— What this task involves —
Only lines, not pictures: please repeat exactly the lines from the one with "Where should I click to: Tap" through the end of the listing.
= = = =
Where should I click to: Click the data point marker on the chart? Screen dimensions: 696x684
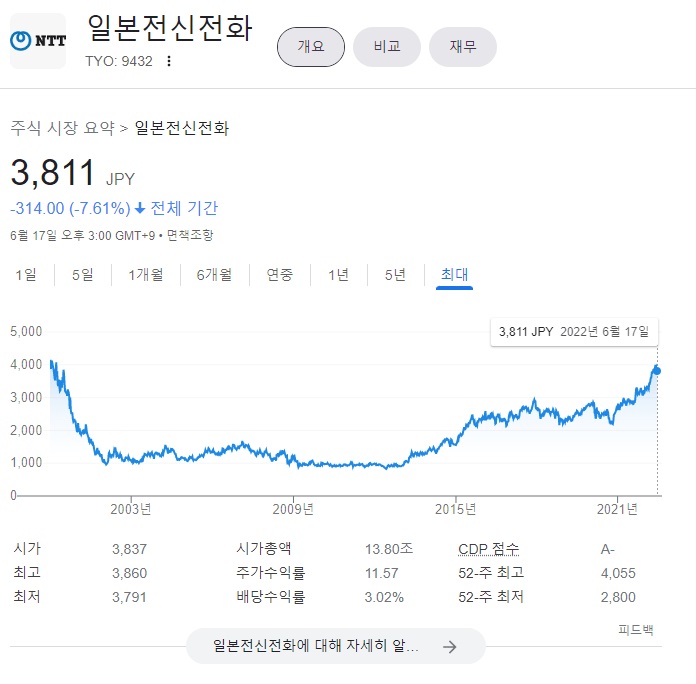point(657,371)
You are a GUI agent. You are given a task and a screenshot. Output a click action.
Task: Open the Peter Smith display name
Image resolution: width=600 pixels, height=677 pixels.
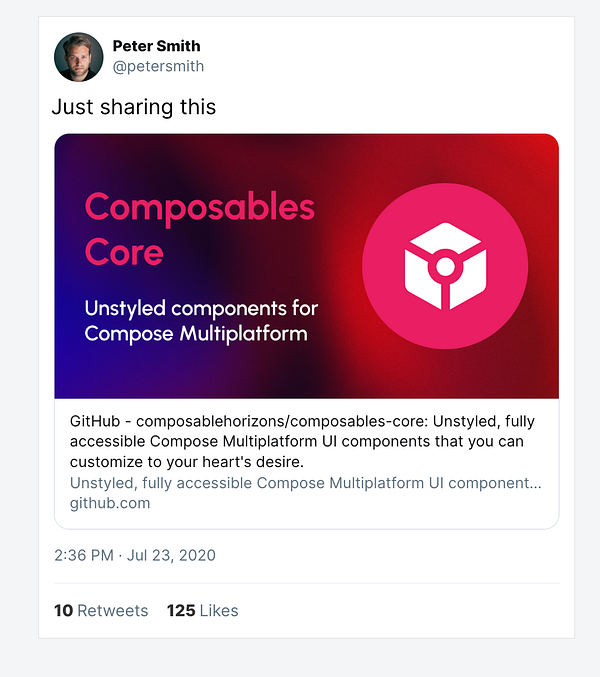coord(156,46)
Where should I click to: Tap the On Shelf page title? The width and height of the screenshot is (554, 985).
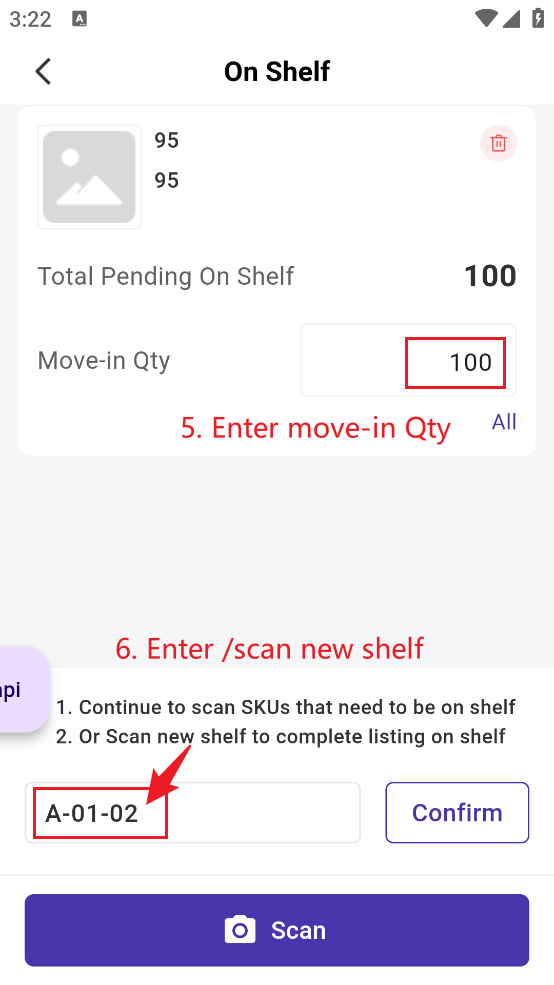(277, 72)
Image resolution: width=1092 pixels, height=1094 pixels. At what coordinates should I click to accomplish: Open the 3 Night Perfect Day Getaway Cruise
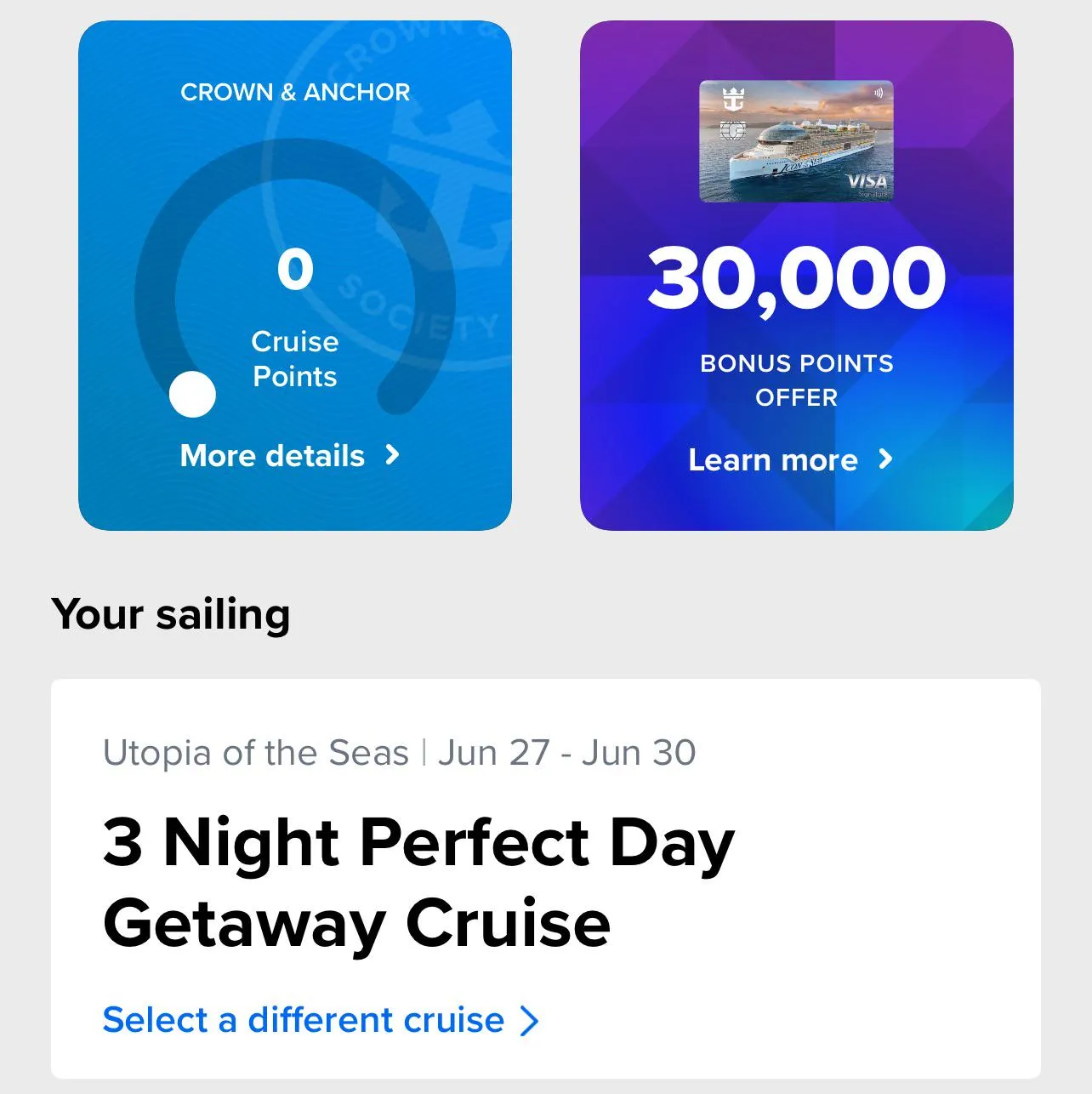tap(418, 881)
= = = =
— The answer —
Where should I click to: Tap the On Shelf page title? The width and height of the screenshot is (554, 985).
(277, 72)
Image resolution: width=1092 pixels, height=1094 pixels. At what coordinates should I click to accomplish: Open the 3 Night Perfect Day Getaway Cruise
tap(418, 881)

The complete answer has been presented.